Document passage ->
[start]
Project Description
a high performance threadpool good for tiny / small / medium processor work, which is the base of event_comb procedural programming framework.

this is a high performance threadpool implementation based on AutoResetEvent and thread-safe / lock-free queue <currently there are two solutions based on a locked thread-safe queue and a lock-free queue, with some minor performance difference>, while you can also provide your own thread-safe queue implementation.
this is not a 'better' threadpool than .net internal threadpool, while the .net internal threadpool needs to handle also sync io operation, and properly sleep in the logic. instead, this is a threadpool for mainly tiny / small / medium processor work, no sync io operations, no sleep, not good for heavy lock operations, a typical usage is to handle event_comb for a better performance. will follow a banchmark for details.
the design of the threadpool is to push all the work as a lambda expression in the thread-safe queue, there are several reader / worker threads <the default setting is same as the processor count> to read the work item from the queue and handle the job. if there is no more job, the thread will be in idle status and wait for the AutoResetEvent forever. when pushing a job into the queue, if the count of idle threads is more than 0, the push operation will also set the AutoResetEvent. so it has a very good performance for small and large number processor work items. and for huge and small number work items, several processors may be idle.
[end]
Information provided ->
[start]
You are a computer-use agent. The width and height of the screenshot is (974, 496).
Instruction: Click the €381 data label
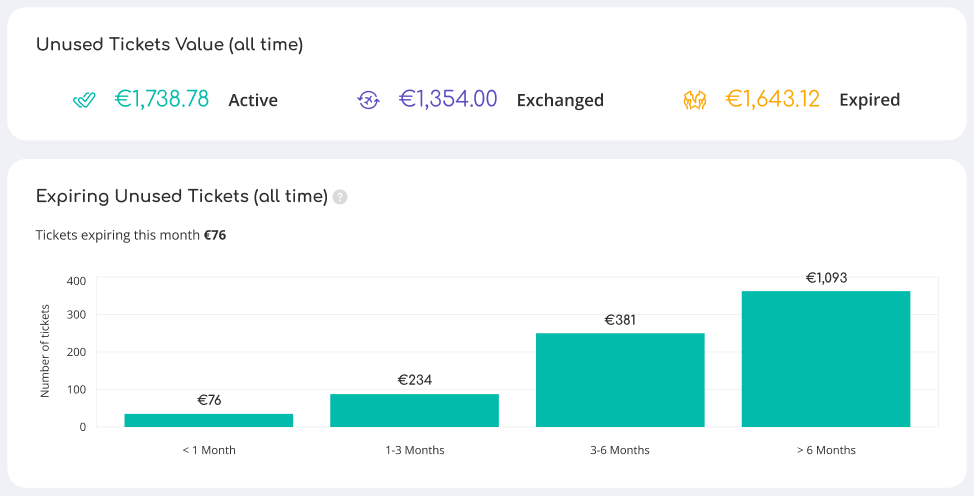pos(620,320)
[end]
List of tasks ->
(1) Why does the threadpool description say this is not a better threadpool than the .net internal one? Answer in one to three sentences.
(2) According to the threadpool description, what is the default number of reader / worker threads?
(3) Keep writing the threadpool description, starting after its last sentence.
This data is unrelated to the threadpool description.

Answers ->
(1) The .net internal threadpool also has to handle synchronous io operations and sleeping within its logic. This threadpool is meant mainly for tiny, small, and medium processor work, with no sync io, no sleep, and no heavy lock operations.

(2) The same as the processor count.

(3)
for the banchmark, i have write a small piece of code called fake_processor_work, which is just spinwait for a specific time. the unit of the time is tick <1/10000 milliseconds>, so the information below is based on the length of the fake_processor_work, say, threadpool_perf_10 means a large number of workitems, each one will spinwait for 10 ticks. for the detail of the test case, please refer to the source code.

on two cores machine, <thinkpad x61t with L7500 and 8G memory, windows 8, the memory is not so relevant, but just as a reference>, the managed_threadpool is .net internal threadpool, the slimqless2_threadpool is the implementation with slimqless2 as lockfree queue, the qless_threadpool is the implementation with qless as thread-safe queue.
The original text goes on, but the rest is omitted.